▶ **DATASET ENTRIES**:
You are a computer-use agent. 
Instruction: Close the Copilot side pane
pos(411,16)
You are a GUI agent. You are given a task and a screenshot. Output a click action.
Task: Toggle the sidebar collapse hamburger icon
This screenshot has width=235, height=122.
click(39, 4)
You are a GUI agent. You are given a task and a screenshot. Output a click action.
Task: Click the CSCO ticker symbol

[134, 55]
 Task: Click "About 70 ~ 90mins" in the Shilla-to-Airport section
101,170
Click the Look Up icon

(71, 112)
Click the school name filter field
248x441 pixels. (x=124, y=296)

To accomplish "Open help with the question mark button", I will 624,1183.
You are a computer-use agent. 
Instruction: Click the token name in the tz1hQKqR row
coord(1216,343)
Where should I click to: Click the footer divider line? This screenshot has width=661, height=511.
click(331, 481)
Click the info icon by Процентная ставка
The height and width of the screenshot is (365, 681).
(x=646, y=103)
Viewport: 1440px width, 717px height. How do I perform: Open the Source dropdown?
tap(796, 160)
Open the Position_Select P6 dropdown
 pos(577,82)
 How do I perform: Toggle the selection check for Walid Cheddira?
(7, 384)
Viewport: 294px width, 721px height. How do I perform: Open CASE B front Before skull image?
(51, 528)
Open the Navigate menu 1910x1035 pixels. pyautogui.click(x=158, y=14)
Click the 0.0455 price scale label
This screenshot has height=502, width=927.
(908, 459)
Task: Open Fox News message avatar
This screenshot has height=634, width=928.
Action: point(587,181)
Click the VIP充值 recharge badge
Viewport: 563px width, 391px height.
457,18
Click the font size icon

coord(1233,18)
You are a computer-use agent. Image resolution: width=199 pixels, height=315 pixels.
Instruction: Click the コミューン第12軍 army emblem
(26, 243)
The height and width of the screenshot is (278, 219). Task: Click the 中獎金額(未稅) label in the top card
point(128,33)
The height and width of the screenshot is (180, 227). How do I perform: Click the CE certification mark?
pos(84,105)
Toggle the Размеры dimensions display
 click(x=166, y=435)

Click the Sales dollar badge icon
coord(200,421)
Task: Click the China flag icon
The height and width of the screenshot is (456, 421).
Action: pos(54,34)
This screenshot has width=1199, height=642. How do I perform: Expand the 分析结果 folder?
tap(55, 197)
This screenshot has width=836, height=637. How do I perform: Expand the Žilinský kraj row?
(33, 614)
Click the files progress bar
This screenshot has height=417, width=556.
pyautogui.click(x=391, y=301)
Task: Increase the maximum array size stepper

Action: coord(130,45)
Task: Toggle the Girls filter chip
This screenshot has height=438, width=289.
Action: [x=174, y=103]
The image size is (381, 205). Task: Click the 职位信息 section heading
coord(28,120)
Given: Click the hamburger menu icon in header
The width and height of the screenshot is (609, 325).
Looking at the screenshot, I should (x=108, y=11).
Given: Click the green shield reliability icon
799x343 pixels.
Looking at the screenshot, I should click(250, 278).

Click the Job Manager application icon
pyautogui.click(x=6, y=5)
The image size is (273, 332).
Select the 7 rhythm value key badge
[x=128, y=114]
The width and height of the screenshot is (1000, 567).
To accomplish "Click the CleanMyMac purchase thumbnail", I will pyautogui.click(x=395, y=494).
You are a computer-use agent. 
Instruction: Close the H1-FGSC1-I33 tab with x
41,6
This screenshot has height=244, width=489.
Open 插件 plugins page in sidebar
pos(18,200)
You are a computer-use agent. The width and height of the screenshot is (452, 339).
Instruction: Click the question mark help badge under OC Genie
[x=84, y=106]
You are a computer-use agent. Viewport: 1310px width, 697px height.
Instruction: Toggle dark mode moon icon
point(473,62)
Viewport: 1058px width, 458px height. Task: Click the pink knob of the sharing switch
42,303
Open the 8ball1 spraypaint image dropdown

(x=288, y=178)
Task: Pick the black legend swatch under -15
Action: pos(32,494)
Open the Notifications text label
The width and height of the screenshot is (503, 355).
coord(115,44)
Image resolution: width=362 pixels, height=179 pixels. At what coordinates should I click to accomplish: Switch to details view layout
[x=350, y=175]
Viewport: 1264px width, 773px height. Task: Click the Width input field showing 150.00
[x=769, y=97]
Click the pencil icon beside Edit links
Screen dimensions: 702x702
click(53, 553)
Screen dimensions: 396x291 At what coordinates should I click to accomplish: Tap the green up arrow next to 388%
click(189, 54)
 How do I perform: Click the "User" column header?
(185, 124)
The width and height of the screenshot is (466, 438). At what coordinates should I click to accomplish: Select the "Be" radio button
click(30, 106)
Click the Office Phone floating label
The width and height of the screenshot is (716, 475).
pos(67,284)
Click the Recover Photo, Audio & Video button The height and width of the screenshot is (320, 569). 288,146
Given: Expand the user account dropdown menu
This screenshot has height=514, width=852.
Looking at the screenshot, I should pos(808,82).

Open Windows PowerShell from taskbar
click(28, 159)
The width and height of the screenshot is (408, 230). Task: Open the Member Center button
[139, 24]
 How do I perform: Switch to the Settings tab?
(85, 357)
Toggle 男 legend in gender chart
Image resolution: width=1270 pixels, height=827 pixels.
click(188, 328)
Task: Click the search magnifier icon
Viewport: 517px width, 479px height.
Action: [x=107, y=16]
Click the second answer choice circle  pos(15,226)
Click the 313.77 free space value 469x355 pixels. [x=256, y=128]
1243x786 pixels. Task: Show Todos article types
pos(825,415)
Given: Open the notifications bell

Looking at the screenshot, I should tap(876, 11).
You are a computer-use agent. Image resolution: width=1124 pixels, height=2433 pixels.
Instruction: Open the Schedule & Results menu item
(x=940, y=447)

▶ **WORK INSTRUCTION**: Using only the listing above, restate exactly the lines from the line containing "Where should I" through the line containing "Given: Click the hamburger", both included.

▶ **REPLY**:
Where should I click to: Click the footer divider line? This screenshot has width=661, height=511.
click(331, 481)
Click the info icon by Процентная ставка
The height and width of the screenshot is (365, 681).
(x=646, y=103)
Viewport: 1440px width, 717px height. How do I perform: Open the Source dropdown?
tap(796, 160)
Open the Position_Select P6 dropdown
 pos(577,82)
 How do I perform: Toggle the selection check for Walid Cheddira?
(7, 384)
Viewport: 294px width, 721px height. How do I perform: Open CASE B front Before skull image?
(51, 528)
Open the Navigate menu 1910x1035 pixels. pyautogui.click(x=158, y=14)
Click the 0.0455 price scale label
This screenshot has height=502, width=927.
(908, 459)
Task: Open Fox News message avatar
This screenshot has height=634, width=928.
Action: point(587,181)
Click the VIP充值 recharge badge
Viewport: 563px width, 391px height.
457,18
Click the font size icon

coord(1233,18)
You are a computer-use agent. Image resolution: width=199 pixels, height=315 pixels.
Instruction: Click the コミューン第12軍 army emblem
(26, 243)
The height and width of the screenshot is (278, 219). Task: Click the 中獎金額(未稅) label in the top card
point(128,33)
The height and width of the screenshot is (180, 227). How do I perform: Click the CE certification mark?
pos(84,105)
Toggle the Размеры dimensions display
 click(x=166, y=435)

Click the Sales dollar badge icon
coord(200,421)
Task: Click the China flag icon
The height and width of the screenshot is (456, 421).
Action: pos(54,34)
This screenshot has width=1199, height=642. How do I perform: Expand the 分析结果 folder?
tap(55, 197)
This screenshot has width=836, height=637. How do I perform: Expand the Žilinský kraj row?
(33, 614)
Click the files progress bar
This screenshot has height=417, width=556.
pyautogui.click(x=391, y=301)
Task: Increase the maximum array size stepper

Action: coord(130,45)
Task: Toggle the Girls filter chip
This screenshot has height=438, width=289.
Action: [x=174, y=103]
The image size is (381, 205). Task: Click the 职位信息 section heading
coord(28,120)
Given: Click the hamburger menu icon in header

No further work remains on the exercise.